Several other versions of mid-IR diagnostic diagrams (with lines at different wavelengths) are similarly well suited for a distinction of excitation mechanisms. This allows to cover different redshift ranges or to adjust the method to the wavelength coverage of different detectors. For instance, it is possible to replace [S IV]10.5 $\mu$m with [O IV]26 $\mu$m, and [Si II]34 $\mu$m with [Fe II]26 $\mu$m (Figs. 10 and 11). Similar diagnostic diagrams, based on theoretical modelling, with different sets of (mostly weaker) lines have been proposed by Spinoglio & Malkan (1992) and Voit (1992).
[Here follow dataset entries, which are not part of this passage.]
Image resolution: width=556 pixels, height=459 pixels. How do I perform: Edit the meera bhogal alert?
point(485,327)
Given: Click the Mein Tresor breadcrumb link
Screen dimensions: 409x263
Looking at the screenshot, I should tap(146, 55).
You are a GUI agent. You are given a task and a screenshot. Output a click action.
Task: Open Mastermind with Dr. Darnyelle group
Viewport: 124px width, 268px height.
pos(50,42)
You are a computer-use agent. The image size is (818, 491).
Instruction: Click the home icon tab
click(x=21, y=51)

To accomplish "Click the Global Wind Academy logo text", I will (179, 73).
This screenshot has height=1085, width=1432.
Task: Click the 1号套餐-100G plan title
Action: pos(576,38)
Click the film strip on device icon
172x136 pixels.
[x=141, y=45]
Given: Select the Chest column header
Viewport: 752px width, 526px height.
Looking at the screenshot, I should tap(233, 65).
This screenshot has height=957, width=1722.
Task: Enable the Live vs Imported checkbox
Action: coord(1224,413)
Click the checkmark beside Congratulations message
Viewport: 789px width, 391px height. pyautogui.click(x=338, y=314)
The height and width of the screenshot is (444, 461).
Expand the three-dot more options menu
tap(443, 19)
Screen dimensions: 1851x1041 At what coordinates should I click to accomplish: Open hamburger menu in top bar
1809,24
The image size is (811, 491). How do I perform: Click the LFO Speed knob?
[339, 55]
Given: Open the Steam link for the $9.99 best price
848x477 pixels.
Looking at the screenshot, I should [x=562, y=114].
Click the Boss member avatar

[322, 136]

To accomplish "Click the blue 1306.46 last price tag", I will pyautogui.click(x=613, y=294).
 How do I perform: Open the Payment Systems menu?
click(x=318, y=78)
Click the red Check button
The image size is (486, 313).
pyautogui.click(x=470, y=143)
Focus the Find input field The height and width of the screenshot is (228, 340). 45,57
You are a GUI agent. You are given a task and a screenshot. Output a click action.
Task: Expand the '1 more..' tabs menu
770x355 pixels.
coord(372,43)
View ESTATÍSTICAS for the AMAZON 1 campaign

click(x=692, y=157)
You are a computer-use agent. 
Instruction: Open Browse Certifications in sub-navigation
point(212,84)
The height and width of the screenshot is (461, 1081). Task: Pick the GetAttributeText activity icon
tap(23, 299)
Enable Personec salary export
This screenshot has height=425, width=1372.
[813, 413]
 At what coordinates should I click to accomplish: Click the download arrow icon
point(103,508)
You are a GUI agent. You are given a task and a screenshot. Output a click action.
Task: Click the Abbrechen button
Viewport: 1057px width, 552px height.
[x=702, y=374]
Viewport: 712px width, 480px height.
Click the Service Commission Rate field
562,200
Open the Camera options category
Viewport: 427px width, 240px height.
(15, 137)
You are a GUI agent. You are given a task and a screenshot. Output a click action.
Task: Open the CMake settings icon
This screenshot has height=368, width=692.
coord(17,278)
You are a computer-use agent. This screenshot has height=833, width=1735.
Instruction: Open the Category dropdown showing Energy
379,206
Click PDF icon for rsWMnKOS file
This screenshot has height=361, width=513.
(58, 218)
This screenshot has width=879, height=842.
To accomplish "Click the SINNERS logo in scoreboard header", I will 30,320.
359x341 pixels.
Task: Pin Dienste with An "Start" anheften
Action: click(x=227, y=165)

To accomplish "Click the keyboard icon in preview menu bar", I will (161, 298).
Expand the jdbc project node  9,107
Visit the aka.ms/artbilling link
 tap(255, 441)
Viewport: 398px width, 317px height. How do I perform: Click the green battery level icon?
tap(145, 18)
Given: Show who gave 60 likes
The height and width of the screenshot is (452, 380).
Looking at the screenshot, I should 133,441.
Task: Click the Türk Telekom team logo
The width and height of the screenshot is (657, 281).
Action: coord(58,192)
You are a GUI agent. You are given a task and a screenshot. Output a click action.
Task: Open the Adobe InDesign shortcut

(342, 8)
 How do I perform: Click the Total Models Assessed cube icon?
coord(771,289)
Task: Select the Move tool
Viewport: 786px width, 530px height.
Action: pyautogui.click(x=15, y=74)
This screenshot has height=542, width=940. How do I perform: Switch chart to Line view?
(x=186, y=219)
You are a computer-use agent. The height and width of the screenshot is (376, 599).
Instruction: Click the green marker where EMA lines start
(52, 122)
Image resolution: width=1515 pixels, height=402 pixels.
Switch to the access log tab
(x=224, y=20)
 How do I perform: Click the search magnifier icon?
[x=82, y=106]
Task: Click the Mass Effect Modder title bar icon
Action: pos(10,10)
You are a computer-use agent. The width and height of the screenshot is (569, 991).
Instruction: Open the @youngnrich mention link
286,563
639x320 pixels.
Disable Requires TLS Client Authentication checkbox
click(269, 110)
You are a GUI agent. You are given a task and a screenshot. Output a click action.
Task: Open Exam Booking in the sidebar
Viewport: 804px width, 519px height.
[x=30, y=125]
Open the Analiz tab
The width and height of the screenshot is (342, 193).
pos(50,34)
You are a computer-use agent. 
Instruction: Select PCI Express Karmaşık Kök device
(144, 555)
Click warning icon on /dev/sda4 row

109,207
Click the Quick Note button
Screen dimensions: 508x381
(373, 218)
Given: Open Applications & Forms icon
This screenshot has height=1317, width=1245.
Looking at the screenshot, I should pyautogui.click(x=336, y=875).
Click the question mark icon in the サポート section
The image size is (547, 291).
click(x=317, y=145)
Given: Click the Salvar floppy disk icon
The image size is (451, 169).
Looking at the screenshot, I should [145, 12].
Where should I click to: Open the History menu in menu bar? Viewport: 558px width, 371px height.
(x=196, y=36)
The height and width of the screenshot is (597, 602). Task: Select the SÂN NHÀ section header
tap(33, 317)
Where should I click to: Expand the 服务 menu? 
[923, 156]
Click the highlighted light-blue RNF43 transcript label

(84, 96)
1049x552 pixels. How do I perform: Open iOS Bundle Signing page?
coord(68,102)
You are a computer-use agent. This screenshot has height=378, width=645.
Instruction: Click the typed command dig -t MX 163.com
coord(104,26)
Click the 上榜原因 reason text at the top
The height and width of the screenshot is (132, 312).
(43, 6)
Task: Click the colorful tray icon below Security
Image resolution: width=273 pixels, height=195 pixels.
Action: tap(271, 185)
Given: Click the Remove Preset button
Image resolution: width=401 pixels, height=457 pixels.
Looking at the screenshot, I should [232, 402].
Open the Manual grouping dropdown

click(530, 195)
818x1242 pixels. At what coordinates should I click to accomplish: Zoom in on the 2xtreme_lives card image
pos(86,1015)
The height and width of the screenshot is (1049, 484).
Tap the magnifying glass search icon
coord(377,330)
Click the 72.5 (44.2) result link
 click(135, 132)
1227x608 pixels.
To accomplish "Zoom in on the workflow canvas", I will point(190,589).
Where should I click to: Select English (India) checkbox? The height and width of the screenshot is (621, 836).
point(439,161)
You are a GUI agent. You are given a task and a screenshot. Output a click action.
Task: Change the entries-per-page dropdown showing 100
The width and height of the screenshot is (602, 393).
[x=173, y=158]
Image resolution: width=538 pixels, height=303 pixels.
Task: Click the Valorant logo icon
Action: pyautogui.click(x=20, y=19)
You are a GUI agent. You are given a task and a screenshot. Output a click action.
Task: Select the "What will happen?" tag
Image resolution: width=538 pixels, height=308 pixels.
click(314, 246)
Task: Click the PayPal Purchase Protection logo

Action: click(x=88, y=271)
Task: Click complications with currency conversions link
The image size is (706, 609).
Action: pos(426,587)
In contrast to the optical VO diagrams, the mid-IR versions can be applied to dusty systems with much higher extinctions, such as Ultraluminous Infrared Galaxies (ULIRGs). ULIRGs are believed to be local analogues of those distant dusty galaxies, which are (and will be) found in great numbers in deep infrared galaxy surveys. As discussed above, the identification of their energy source will be a major task for future infrared missions. In Fig. 10 we show the position of the well known ULIRG Arp 220 (Sturm et al. 1996). Its position in the diagram is consistent with predominant powering by intense star formation, which is in accordance with earlier studies (e.g. Sturm et al. 1996; Genzel et al. 1998).

Figure 12: [O IV] luminosity vs. MIR luminosity for AGNs (diamonds) and starburst galaxies (stars). Composite sources (see text) are indicated as triangles.

Figure 13: [Ne II] luminosity vs. MIR luminosity for AGNs (diamonds) and starburst galaxies (stars). Composite sources (see text) are indicated as triangles.

Figure 14: [O IV] luminosity vs. FIR luminosity for AGNs (diamonds) and starburst galaxies (stars). Composite sources (see text) are indicated as triangles.